TASK BRIEF:
Going through the data below, find how many lines include the word "computer", and reply with that number alone.
(MATERIAL PROVIDED Opens)
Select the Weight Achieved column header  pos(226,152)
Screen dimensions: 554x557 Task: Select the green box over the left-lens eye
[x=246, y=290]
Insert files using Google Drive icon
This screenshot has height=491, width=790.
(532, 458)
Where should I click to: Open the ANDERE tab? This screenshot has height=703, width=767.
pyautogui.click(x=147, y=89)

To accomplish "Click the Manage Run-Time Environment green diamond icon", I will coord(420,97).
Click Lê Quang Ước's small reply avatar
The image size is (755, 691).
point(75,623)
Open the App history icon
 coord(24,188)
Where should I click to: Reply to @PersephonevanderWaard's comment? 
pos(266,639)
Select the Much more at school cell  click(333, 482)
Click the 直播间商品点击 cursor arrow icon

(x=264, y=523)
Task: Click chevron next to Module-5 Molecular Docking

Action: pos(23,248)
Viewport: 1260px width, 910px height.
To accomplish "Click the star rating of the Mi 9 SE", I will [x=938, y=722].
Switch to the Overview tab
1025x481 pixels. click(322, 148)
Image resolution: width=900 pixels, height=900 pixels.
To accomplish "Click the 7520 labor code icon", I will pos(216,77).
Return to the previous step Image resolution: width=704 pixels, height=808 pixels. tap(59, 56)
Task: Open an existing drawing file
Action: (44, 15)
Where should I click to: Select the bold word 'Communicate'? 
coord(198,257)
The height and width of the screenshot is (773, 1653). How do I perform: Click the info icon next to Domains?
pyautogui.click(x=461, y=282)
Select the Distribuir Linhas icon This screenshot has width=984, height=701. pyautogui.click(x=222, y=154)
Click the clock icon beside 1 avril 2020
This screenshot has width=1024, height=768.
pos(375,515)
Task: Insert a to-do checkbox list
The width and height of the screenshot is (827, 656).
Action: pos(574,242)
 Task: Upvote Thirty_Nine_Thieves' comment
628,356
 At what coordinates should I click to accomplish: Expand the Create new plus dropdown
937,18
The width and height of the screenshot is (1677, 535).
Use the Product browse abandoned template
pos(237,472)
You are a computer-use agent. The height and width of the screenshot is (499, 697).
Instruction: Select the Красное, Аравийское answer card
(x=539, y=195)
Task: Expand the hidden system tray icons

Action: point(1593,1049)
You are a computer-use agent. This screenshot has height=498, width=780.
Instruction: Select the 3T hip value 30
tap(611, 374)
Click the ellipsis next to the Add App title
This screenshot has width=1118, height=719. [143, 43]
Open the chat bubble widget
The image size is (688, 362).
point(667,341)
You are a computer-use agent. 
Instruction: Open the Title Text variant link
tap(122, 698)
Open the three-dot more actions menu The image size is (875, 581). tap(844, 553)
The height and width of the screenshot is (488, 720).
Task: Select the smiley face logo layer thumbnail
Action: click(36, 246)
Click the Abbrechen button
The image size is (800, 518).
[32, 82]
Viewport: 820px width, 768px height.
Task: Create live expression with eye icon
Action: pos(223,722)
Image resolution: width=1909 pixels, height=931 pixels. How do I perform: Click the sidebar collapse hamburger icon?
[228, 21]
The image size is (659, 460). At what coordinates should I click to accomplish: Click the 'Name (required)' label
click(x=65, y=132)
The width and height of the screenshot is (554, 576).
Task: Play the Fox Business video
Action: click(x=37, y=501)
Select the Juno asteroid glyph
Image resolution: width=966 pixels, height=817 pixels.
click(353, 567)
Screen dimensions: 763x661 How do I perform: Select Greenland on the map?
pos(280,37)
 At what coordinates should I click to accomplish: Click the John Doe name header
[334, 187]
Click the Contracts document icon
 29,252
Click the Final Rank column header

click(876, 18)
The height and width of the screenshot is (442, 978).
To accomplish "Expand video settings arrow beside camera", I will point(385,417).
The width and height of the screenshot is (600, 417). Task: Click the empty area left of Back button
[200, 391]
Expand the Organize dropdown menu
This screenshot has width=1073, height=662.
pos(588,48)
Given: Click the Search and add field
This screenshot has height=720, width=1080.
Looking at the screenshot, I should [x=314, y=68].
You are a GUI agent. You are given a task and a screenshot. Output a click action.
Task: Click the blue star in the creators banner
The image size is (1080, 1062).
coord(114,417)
(MATERIAL PROVIDED Closes)
FINISHED EXERCISE:
3